Conflito entre aluna e colega não-binário no campus Darcy Ribeiro mobilizou a PM e resultou em indiciamento sem direito a fiança
O que começou como uma discussão entre dois estudantes da Universidade de Brasília (UnB) acabou virando caso de polícia e resultou na prisão de uma aluna, de 23 anos. O episódio ocorreu por volta das 18h da última terça-feira (11/11), no Campus Darcy Ribeiro.
“Viadinho” e “Jack”
Durante o desentendimento, a estudante teria chamado o colega de “viadinho” e “jack”, gíria usada para se referir a alguém como “estuprador”. Ofendido, o aluno acionou a segurança do campus, e a Polícia Militar do Distrito Federal (PMDF) foi chamada para atuar na ocorrência.

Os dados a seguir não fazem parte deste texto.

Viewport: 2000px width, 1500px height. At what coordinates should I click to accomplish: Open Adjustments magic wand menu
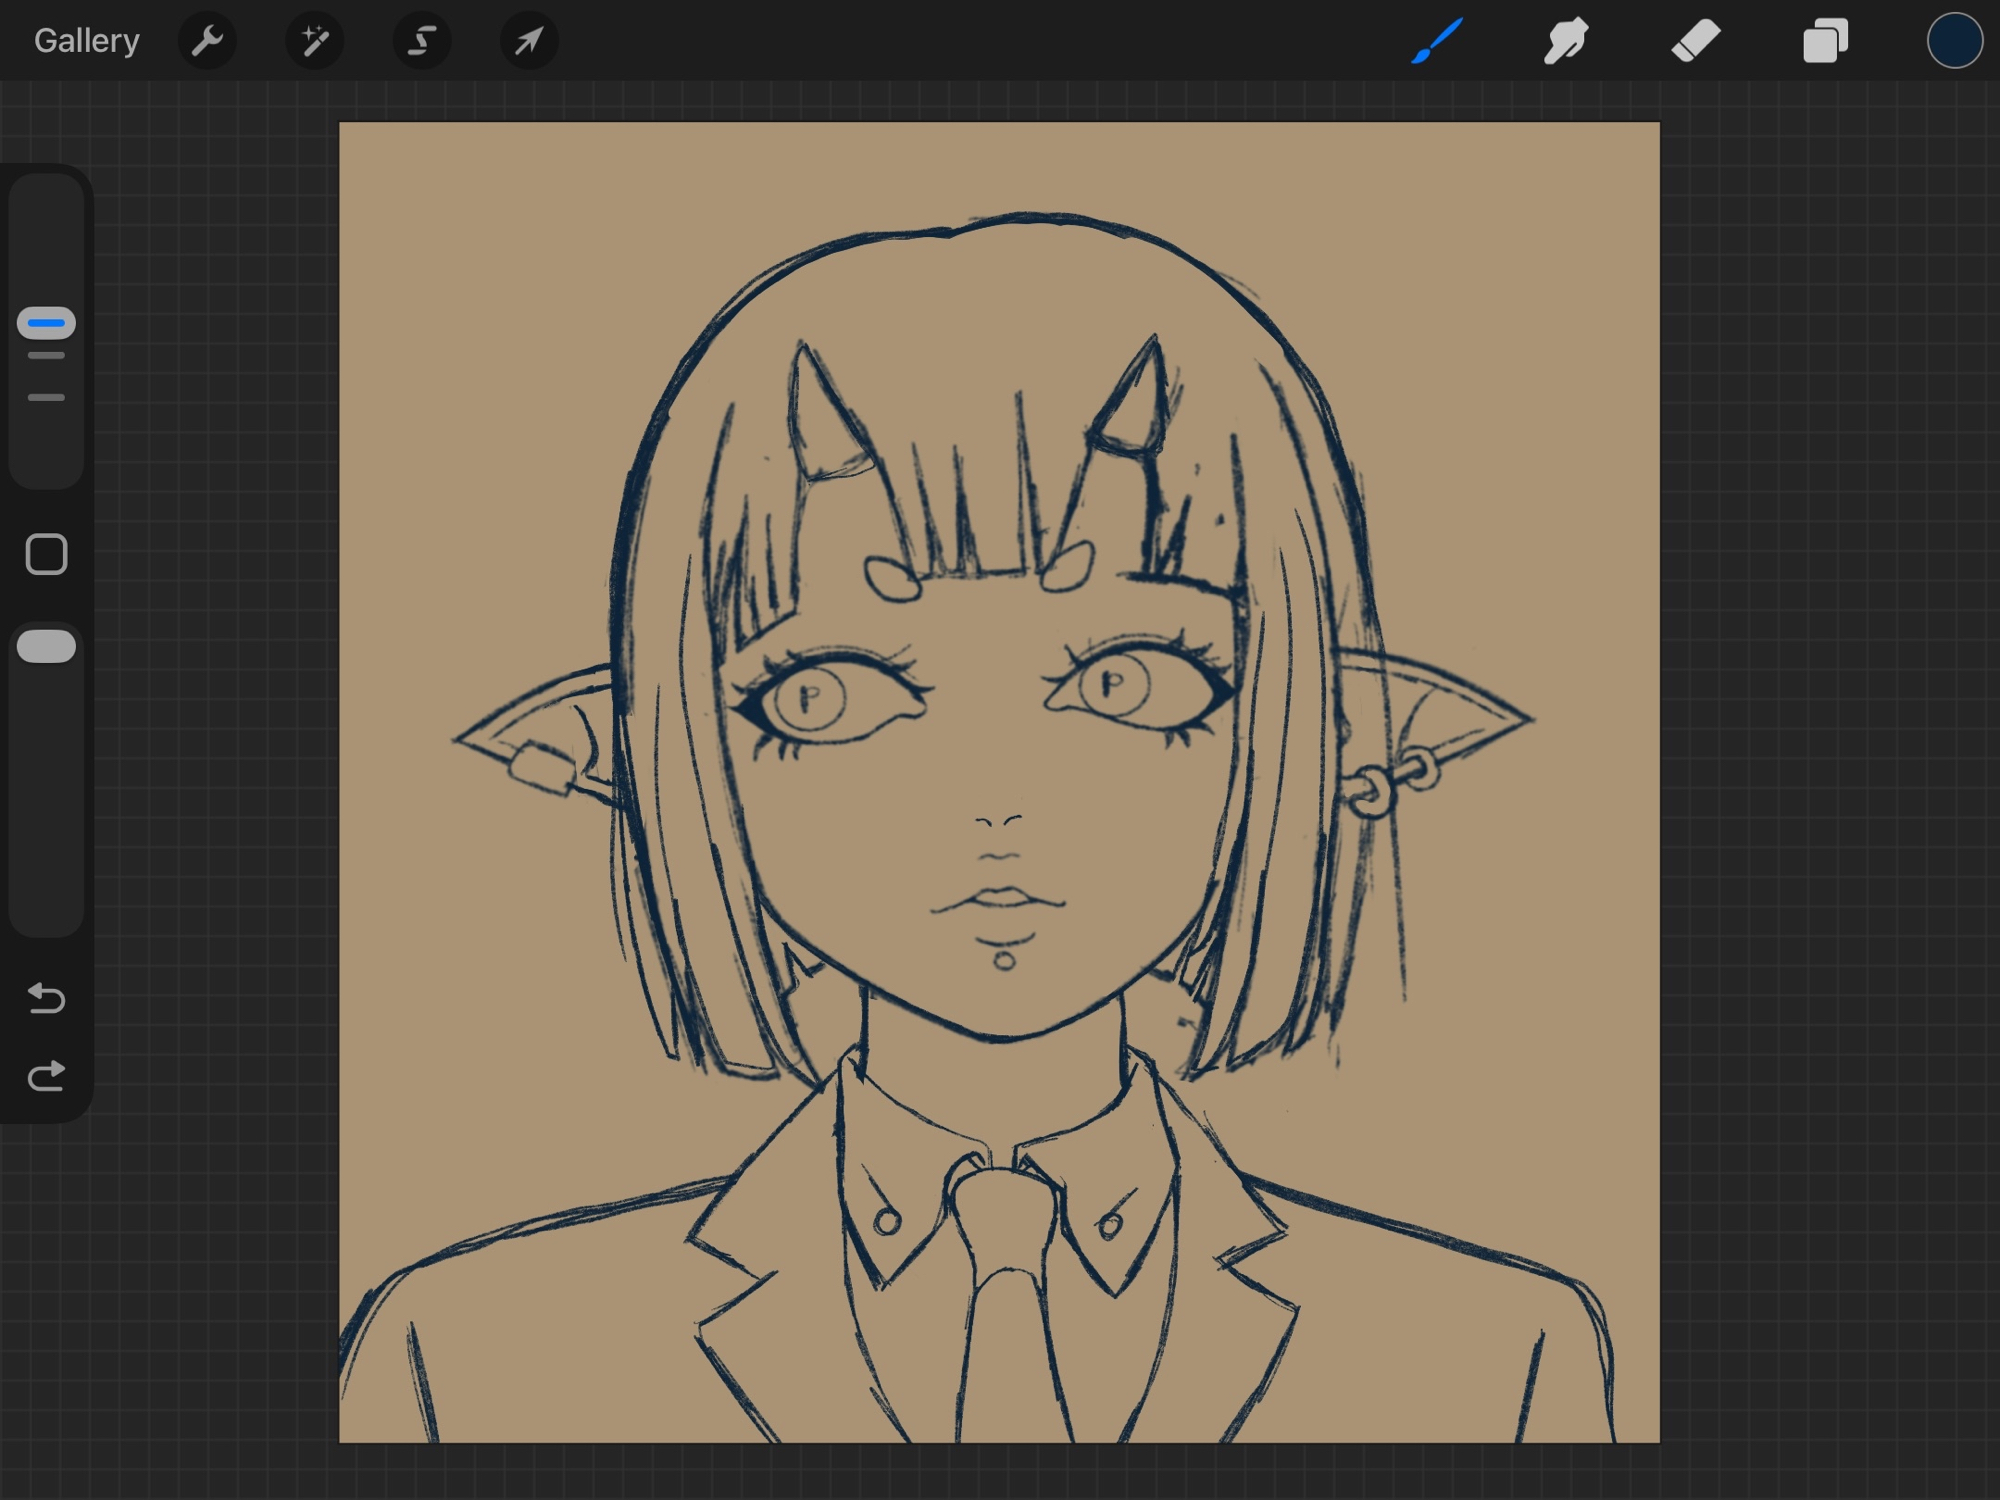(314, 41)
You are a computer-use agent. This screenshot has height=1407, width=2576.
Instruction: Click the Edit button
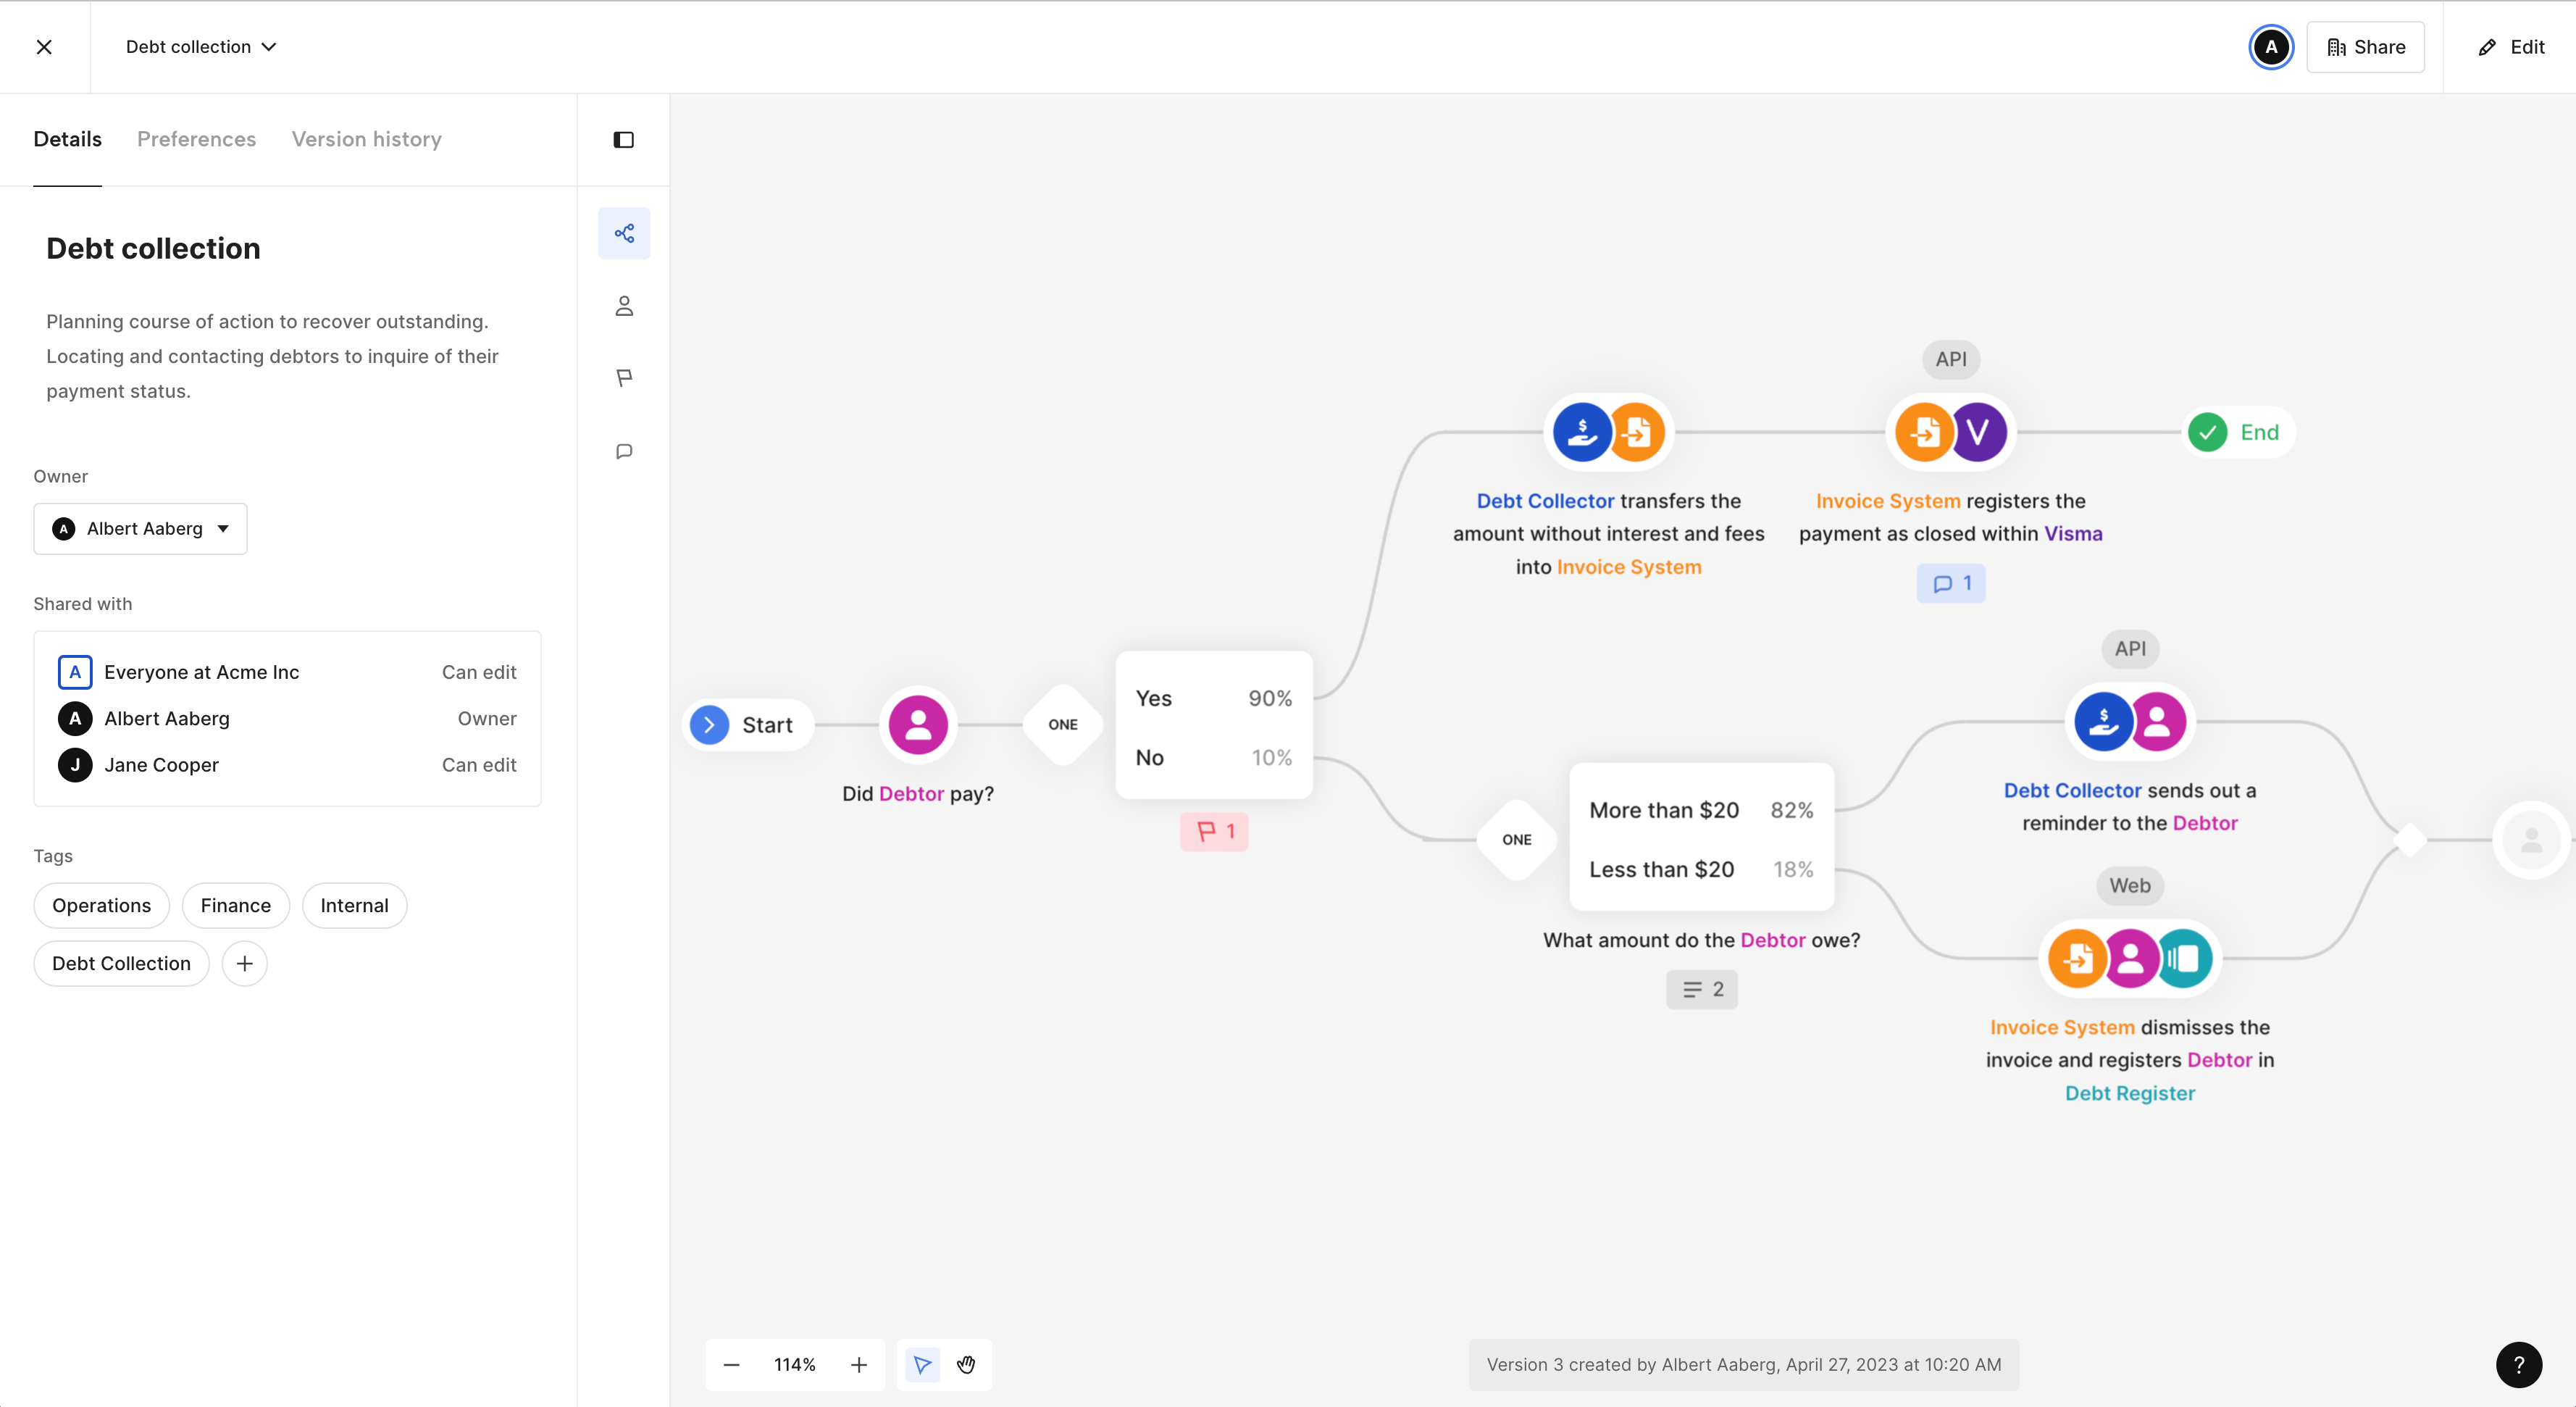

Ambos foram encaminhados à delegacia para esclarecimentos. Em depoimento, a pessoa não-binária afirmou que costuma utilizar tanto o banheiro masculino quanto o feminino e relatou ter se sentido vítima de injúria homofóbica.
Já a aluna, ao ser interrogada, reconheceu ter impedido o colega de usar o banheiro feminino e confirmou ter usado os termos ofensivos. Segundo o registro policial, ela sorriu e debochou ao ouvir o nome da vítima durante o depoimento.
Injúria homofóbica
O caso foi enquadrado como injúria racial na forma de injúria homofóbica, conforme entendimento do Supremo Tribunal Federal (STF) na Ação Direta de Inconstitucionalidade por Omissão (ADO) nº 26. Diante disso, a autoridade policial promoveu o indiciamento da estudante com base no artigo 2º-A da Lei 7.716/89, sem direito a fiança em sede policial.
Durante o trajeto até a delegacia, um amigo da vítima publicou em rede social uma mensagem chamando a autora de “vadia”. Ele também foi autuado por injúria.
Procurada pela coluna, a Universidade de Brasília (UnB) informou que acompanha de forma responsável o caso, em articulação com os órgãos competentes e reafirmou o compromisso com os direitos humanos, a diversidade e a convivência respeitosa em sua comunidade universitária.
A instituição está oferecendo apoio e acompanhamento a ambas as partes, e garante que assegura o respeito aos direitos individuais, à ampla defesa e à integridade das partes.